Two for the price of one

Im just going to post two in one because I'm a little behind here.

December 28, 2009
It is insane to think that God uses not just ordinary people but also weak hopeless failures (then again i suppose His options are limited. God's Word commands us to surrender everything to Him. Well what does that actually mean (my order may not be perfect if you expect perfection I will direct you to another blog)? First we have to come to grips with the reality that we are sinners, hopelessly lost without God and need Him. Then God starts to mold us into who we need to be, as we become more filled with the Spirit our desires start to shift. Slowly, but surely we break old, bad habits and new ones start to take root. But some habits are difficult to break, some seem to have a tight grip on us. We are in bondage to them and even through we know full well we can't make it without God and maybe this sin we are in bondage to is wrong we still serve it because it is comfortable and it seems to be safe. Maybe you have broken out of those or maybe your still struggling, we are all at a different place in our walk with God. What I have been struggling with over the past several months and am still struggling with is bitterness and anger which when left alone leads to depression, and from depression I spend less time with God. Depression or feeling down is hardly a sin, but when it takes the place of God it definitely gets to that. The last little bit of surrender needs to be talked about a little. It is the surrender of the will. If you are even the least like me a strong-willed control freak, the thought of surrendering control is difficult terribly frightening. In the past I have found myself bargaining with God, trying to keep some control while surrendering it. Then just when I think I have God under my thumb I fail to keep my side of the bargain and the crazy thing is that God still loves me. Surrendering control will likely be a life long battle for me but hey I've got God on my side.

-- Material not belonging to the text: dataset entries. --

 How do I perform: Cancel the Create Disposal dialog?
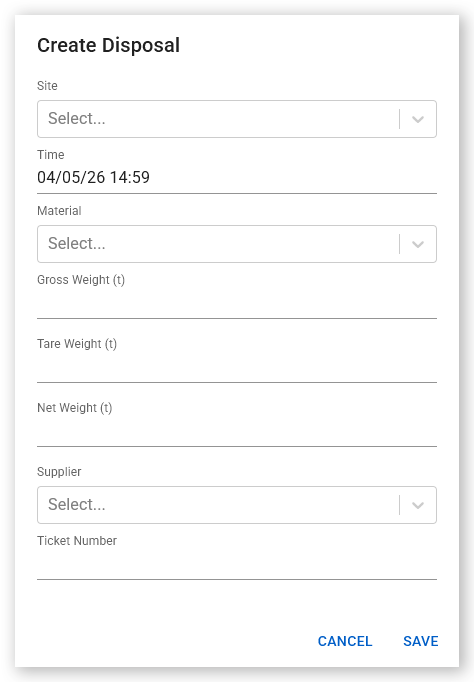(x=345, y=641)
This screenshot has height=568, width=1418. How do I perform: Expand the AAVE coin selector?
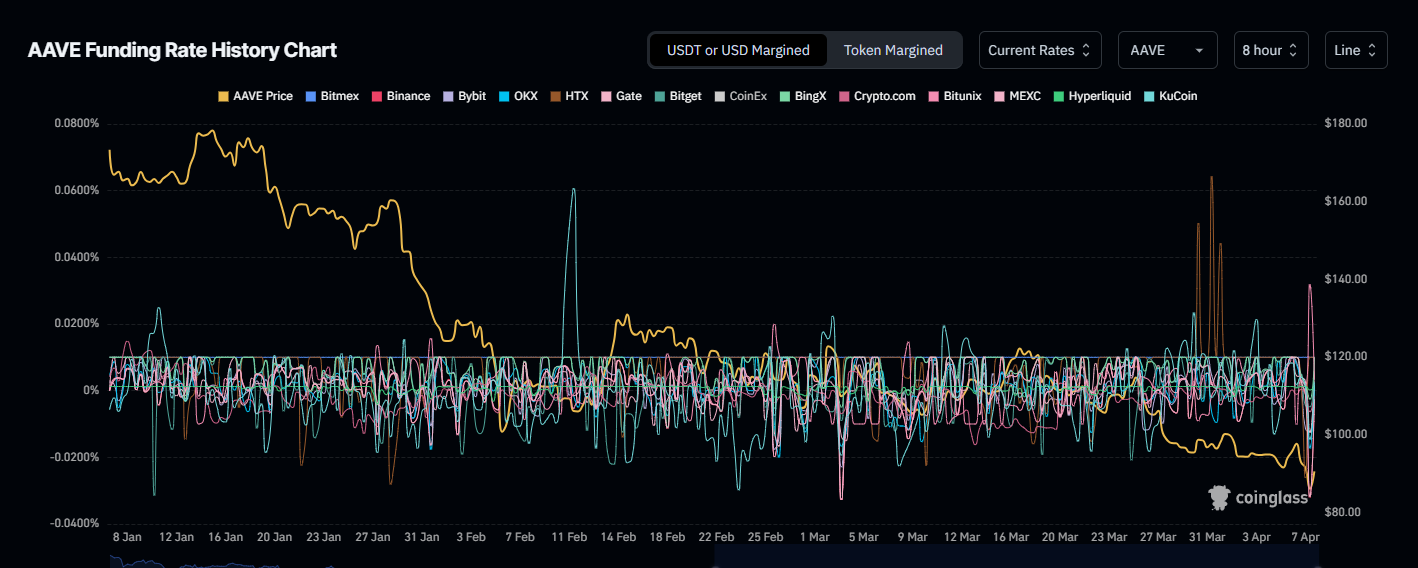pyautogui.click(x=1167, y=50)
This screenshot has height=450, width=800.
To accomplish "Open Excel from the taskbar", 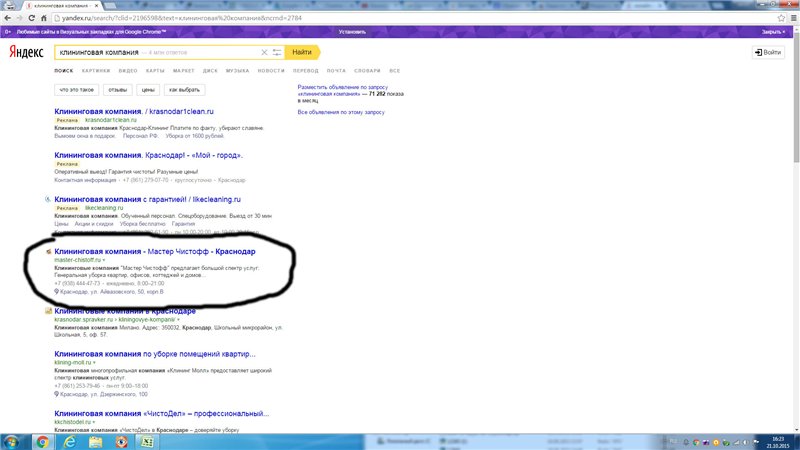I will coord(147,440).
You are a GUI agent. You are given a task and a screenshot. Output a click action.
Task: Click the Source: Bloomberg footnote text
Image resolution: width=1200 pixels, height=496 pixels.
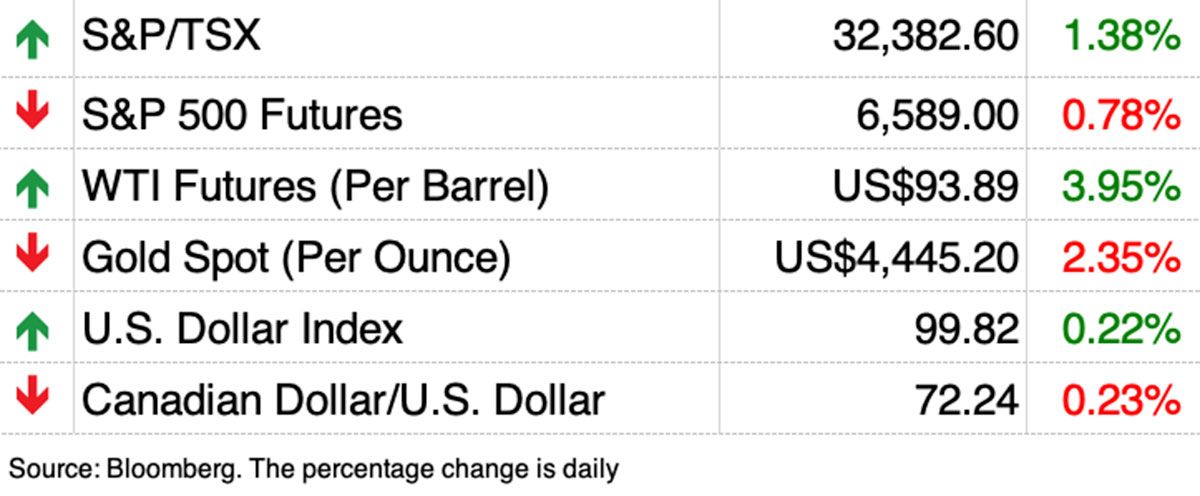314,467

January 9th, 2010 (that is weird to type)
Satan has been tormenting me for the last several weeks with different thoughts. Most of them lay with what I feel God is calling me to do over the next few months at my youth group and also school. Most of them deal with failing the task even with God or tempting me to crawl deep back down into depression where its safe and comfortable. But being comfortable won't do a single thing for me, or anyone. I know what I am to do so why stop for fears. 2 Timothy 1:7 says, "For God hath not given us the spirit of fear; but of power, and of love, and of a sound mind." We as Christians are running and race and we should expect that Satan will do all in his power to trip us up.